Fixing Performance Bugs Created by Good Programmers

José Nelson Amaral
Mar. 07, 2008
Good programming and software engineering practices encourage the semantically-meaningful encapsulation of data into objects or data structures. These practices also encourage the design and implementation of relatively small, self contained, modules. While these practices increase programmer's productivity and reduce the cost of writing and maintaining software, they also may incur a significant performance penalty.

The semantically-meaningful encapsulation of data into aggregated data structures yields a data layout that diminishes the amount of locality in the data and can have a significant performance penalty in computer architectures with several levels of caches. Automatic data restructuring combined with memory pooling are two techniques that optimizing compilers can use to re-arrange the data layout in memory in order to regain the performance lost due to encapsulation. This talk describes recent results from data structure splitting in the IBM XL compiler suite.

José Nelson Amaral is a Professor, and the Associate Chair for Graduate Studies, in the Department of Computing Science at the University of Alberta. He received a Ph.D. in Electrical and Computer Engineering from the University of Texas at Austin in 1994. His current research focus on the design and implementation of optimizing compilers, parallel programming models, and high-performance computing. He has published extensively in these and other areas, and has participated in the organization and program committees of several international conferences. He is the 2008 Global Chair for Parallel and Distributed Programing for Euro-Par and the General and Program Chair for the 2008 Languages and Compilers for Parallel Computing (LCPC) workshop. His group has maintained intense collaboration with the IBM compiler development group in Toronto. In 2006 his team was selected for the Project Team of the Year award by the Centre for Advanced Studies.

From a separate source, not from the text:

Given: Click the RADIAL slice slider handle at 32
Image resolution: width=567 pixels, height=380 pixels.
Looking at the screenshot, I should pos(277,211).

Using Machine Learning for Iterative Compiler Optimization

Abid Malik
Mar. 19, 2008
Program-specific or function-specific optimization phase sequences are universally accepted to achieve better overall performance than any fixed optimization phase ordering. A number of heuristic phase order space search algorithms have been devised to find customized phase orderings achieving high performance for each functions. This, however, is at the cost of large numbers of evaluations of the program.

In the talk, I will review an approach by F. Agakov, G. Fursin and M. O Boyle. They use machine learning for iterative compiler optimization. The approach is relatively fast and is independent of search algorithm, search space or compiler infrastructure and scales gracefully with the compiler optimization space size.

Control Flow Emulation on Tiled SIMD Architectures

Ghulam Lashari
Mar. 26, 2008
Heterogeneous multi-core and streaming architectures such as the GPU, Cell, ClearSpeed, and Imagine processors have better power/performance ratios and memory bandwidth than traditional architectures. These types of processors are increasingly being used to accelerate compute-intensive applications. Their performance advantage is achieved by using multiple SIMD processor cores but limiting the complexity of each core, and by combining this with a simplified memory system. In particular, these processors generally avoid the use of cache coherency protocols and may even omit general-purpose caches, opting for restricted caches or explictly managed local memory.

We show how control flow can be emulated on such tiled SIMD architectures and how memory access can be organized to avoid the need for a general-purpose cache and to tolerate long memory latencies. Our technique uses streaming execution and multipass partitioning. Our prototype targets GPUs. On GPUs the memory system is deeply pipelined and caches for read and write are not coherent, so reads and writes may not use the same memory locations simultaneously. This requires the use of double-buffered streaming. We emulate general control flow in a way that is transparent to the programmer and include specific optimizations in our approach that can deal with double-buffering.